Il est moins connu que, selon la Banque des règlements internationaux, les mégabanques auraient globalement déjà reconstruit leurs bilans pour un montant supérieur aux dépréciations qu’elles ont déjà effectuées (en application de valorisations comptables flatteuses). La BRI a calculé que mille milliards de dollars auraient été affectés à cette tâche, réunis grâce aux emprunts à bas taux et à court terme obtenus des banques centrales, qui leur permettent de prêter, mais à taux élevé et à long terme, sur les marchés.

C’est précisément ce mécanisme, qui dans un premier temps leur a procuré une assise, qui est en train de devenir un inquiétant facteur d’instabilité dans un second. Car il est enregistré, toujours par la BRI, que les emprunts des banques sont de plus en plus à court terme, accroissant leurs fréquents besoins de refinancement. Compte non tenu du besoin devant lequel elles sont de reconstituer à nouveau leurs fonds propres, au fur et à mesure des dépréciations qu’elles poursuivent au titre de leurs engagements passés, de celles qu’elles vont devoir entreprendre si une nouvelle crise survient, ou bien qui résulteront des taux de défaut à la hausse de leurs prêts traditionnels. Résultant enfin des exigences d’augmentation de leurs fonds propres formulées par le Comité de Bâle, auxquelles elles vont devoir souscrire et qu’elles cherchent à diminuer et à étaler dans le temps. Tout cela fait beaucoup à financer, surtout si les taux du marché devaient grimper et si les banques centrales commençaient à fermer leurs robinets.

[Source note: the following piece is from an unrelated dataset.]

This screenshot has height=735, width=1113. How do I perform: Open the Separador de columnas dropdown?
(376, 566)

La crainte que le cumul de tous ces besoins aboutisse à une demande et par voie de conséquence une augmentation des taux exigés par les marchés, vu leur importance, permet de mieux comprendre les raisons pour lesquelles il est quasiment intimé l’ordre aux Etats, avec tant d’insistance, de diminuer au plus vite leur endettement. Les générations futures, qu’il faut préserver, ayant donc bon dos. Car l’accroissement de la dette publique, ainsi que le risque grandissant de défaut des Etats les plus faibles, exerce une pression sur les taux obligataires, dont les banques craignent de faire également les frais en se présentant sur les marchés.

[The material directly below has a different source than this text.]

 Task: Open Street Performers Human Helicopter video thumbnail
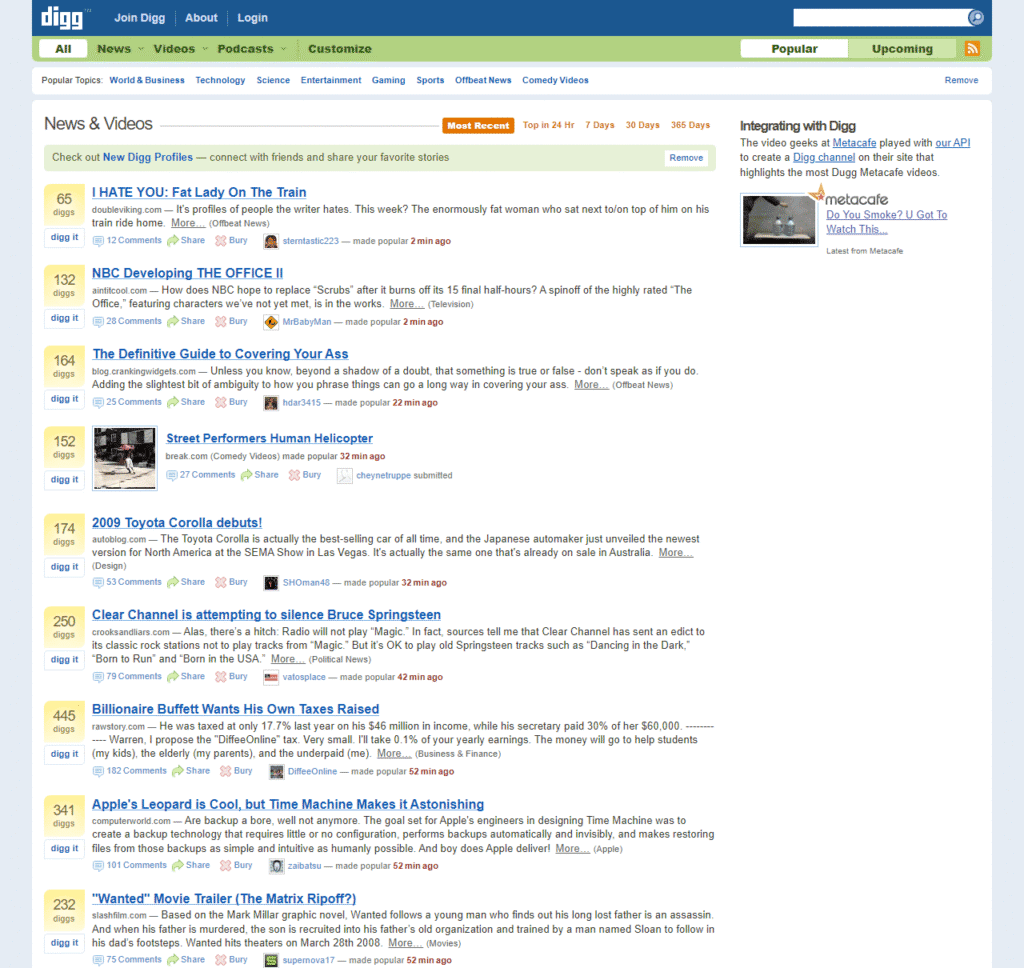(x=125, y=458)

Il a en effet été calculé, par des analystes de Barclays, que les résultats des banques seraient, dès 2012, atteints dans des proportions importantes mais variables selon les banques, afin d’absorber les hausses des taux obligataires à venir, dans le cadre d’éventuelles émissions obligataires qui ne seraient pas garanties par les Etats. Il est donc indispensable, pour que les gouvernements et les banques centrales puissent commencer à réduire leurs programmes de soutien aux banques, afin d’évacuer le danger que représente la bulle financière en cours de constitution, que les Etats s’engagent sans tarder dans la réduction de leurs déficits, afin de les banques en subissent le moins possible le contre-coup sur les marchés.

D’autant qu’un autre effet est redouté. Une hausse générale des taux sur les marchés obligataires publics et privés, qui réagissent l’un vis à vis de l’autre, auraient pour conséquence mécanique une baisse de la valeur actualisée des obligations émises par les banques, pesant sur l’évaluation de leurs fonds propres. Celles-ci, ayant par ailleurs augmenté considérablement leurs achats d’obligations d’Etat, dans le but de renforcer ces mêmes fonds propres et d’anticiper le durcissement de la réglementation bancaire, sont donc à un double titre vulnérables à l’évolution du marché obligataire. Dans un premier temps, elles ont ainsi contribué, aux côtés des banques centrales, à limiter la hausse des taux des obligations d’Etat, mais leur action a ses limites, qui sont semble-t-il atteintes.

C’est donc pour répondre aux besoins de financement des établissements financiers que les Etats doivent lever le pied quant à leur endettement. Suivant une logique irréductible : il est nécessaire de soulager le marché obligataire afin que les banques puissent s’y financer à meilleur coût, condition à la levée progressive des mesures de soutien dont elles bénéficient, qui alimentent une bulle financière potentiellement dangereuse pour le système financier.

Demain sera un autre jour.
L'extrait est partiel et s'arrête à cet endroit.